Les demandes du salarié à ce titre ne sont pas fondées et le premier juge les a à juste titre rejetées.
IV / Sur la cessation anticipée d’activité au titre du travail posté
Le salarié fait valoir qu’au 1er juin 2011, il totalisait 467,28 jours calendaires de droits à anticipation, les évalue à 644 jours, au jour du licenciement, et demande indemnisation spécifique à ce titre à concurrence de la somme de 30'000 €.
Ces demandes ne sont pas davantage explicitées ou fondées.
L’employeur expose qu’il s’agit de jours permettant aux salariés toujours dans l’entreprise au moment de leur départ à la retraite, de bénéficier d’un départ anticipé, sans permettre une quelconque indemnisation en cas de licenciement régulier.
Au vu de ces éléments, et à défaut pour la demande d’être fondée par les éléments produits ou invoqués, elle sera rejetée, conformément à la décision du premier juge, qui sera intégralement confirmée.

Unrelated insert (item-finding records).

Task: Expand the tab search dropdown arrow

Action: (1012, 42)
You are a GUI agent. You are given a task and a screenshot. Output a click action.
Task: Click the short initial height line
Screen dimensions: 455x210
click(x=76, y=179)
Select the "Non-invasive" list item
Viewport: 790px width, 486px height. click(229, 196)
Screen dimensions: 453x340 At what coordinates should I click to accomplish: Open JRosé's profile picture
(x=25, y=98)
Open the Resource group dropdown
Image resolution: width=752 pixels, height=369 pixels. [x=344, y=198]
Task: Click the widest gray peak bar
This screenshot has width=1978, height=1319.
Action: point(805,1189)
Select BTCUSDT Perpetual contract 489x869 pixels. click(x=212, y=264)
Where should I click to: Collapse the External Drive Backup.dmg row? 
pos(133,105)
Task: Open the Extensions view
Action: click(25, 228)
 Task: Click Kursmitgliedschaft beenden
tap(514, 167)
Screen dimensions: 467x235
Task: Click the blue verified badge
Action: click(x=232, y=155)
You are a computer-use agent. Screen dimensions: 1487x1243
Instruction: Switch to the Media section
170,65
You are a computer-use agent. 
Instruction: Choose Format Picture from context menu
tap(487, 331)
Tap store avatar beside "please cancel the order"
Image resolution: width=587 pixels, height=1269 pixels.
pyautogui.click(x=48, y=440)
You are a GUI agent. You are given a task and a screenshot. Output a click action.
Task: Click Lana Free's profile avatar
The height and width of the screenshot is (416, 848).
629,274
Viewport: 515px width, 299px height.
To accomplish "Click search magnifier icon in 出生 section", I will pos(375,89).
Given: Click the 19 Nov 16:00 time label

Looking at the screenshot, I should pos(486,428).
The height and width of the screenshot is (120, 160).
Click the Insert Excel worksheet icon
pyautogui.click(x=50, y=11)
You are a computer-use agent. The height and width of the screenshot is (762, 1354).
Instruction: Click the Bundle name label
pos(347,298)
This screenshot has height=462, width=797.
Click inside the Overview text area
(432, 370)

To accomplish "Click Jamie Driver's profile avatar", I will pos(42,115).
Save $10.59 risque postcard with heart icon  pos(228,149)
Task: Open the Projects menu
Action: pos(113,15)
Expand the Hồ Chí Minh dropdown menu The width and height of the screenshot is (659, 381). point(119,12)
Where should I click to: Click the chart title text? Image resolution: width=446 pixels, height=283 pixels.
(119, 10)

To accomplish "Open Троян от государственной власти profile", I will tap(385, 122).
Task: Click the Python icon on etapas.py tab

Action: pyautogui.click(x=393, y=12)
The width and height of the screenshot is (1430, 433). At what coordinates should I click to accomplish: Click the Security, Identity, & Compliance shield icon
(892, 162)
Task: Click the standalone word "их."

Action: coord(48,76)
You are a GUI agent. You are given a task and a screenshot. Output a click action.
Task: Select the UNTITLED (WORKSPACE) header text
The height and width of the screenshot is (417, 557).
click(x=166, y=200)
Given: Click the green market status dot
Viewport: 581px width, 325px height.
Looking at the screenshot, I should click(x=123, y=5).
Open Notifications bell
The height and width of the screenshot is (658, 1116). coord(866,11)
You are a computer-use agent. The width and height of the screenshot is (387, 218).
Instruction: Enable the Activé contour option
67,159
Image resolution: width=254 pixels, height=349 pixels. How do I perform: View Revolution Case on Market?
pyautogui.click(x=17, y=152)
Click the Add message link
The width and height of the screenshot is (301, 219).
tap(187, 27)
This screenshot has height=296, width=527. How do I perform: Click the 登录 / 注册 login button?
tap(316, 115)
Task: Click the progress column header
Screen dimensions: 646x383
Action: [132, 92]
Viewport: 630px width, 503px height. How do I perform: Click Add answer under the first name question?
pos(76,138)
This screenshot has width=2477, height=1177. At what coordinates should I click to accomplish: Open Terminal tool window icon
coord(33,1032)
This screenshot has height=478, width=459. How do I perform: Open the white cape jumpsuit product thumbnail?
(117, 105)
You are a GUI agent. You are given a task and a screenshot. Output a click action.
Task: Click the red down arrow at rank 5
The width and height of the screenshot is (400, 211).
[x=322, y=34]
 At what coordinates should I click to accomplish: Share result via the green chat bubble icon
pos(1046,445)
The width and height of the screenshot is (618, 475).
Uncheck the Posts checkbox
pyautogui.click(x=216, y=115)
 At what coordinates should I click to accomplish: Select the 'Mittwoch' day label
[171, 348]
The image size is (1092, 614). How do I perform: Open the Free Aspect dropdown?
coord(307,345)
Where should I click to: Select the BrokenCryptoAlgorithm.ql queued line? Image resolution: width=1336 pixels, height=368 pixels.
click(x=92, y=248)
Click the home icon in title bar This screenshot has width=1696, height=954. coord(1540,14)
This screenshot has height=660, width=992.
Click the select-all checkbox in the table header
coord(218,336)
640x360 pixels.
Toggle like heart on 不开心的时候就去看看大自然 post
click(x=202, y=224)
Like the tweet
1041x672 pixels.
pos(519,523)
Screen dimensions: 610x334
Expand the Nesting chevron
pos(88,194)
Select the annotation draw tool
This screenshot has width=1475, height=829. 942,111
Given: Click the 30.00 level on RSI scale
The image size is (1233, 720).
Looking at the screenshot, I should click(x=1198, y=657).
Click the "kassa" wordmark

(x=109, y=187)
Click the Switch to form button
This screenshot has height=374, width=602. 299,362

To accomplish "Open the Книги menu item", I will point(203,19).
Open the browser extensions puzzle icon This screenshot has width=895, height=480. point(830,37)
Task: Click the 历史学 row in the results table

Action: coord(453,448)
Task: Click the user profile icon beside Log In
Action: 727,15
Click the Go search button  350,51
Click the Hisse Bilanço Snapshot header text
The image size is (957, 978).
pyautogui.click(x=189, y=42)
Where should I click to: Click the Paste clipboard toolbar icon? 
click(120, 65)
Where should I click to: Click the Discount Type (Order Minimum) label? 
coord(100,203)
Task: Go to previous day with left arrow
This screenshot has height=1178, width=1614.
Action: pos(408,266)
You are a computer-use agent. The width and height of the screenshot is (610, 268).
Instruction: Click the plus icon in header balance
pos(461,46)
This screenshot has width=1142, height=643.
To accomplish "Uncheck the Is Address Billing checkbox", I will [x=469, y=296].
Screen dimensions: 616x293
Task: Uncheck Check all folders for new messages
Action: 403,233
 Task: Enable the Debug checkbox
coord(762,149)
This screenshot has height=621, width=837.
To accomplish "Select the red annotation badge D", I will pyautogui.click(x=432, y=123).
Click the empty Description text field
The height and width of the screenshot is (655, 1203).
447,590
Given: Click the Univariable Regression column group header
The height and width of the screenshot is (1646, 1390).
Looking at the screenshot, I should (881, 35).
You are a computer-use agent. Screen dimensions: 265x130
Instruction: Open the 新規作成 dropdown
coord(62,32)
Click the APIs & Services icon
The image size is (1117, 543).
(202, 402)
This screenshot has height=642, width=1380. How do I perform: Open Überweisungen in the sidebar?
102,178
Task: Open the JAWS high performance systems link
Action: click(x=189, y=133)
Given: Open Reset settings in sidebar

V/ Sur les demandes résiduelles
La disparité dans la situation respective des parties, justifie qu’il ne soit pas fait application des dispositions de l’article 700 du code de procédure de la cour.
Le salarié, qui succombe, supportera les dépens.
PAR CES MOTIFS :
La cour, après en avoir délibéré, statuant, publiquement, par arrêt contradictoire et en dernier ressort,
Confirme le jugement du conseil de prud’hommes de Pau en date du 18 juillet 2017,
Dit n’y avoir lieu à application de l’article 700 du code de procédure civile,
Condamne le salarié, M. Z A, aux dépens,
Arrêt signé par Madame THEATE, Présidente, et par Madame LAUBIE, greffière, à laquelle la minute de la décision a été remise par le magistrat signataire.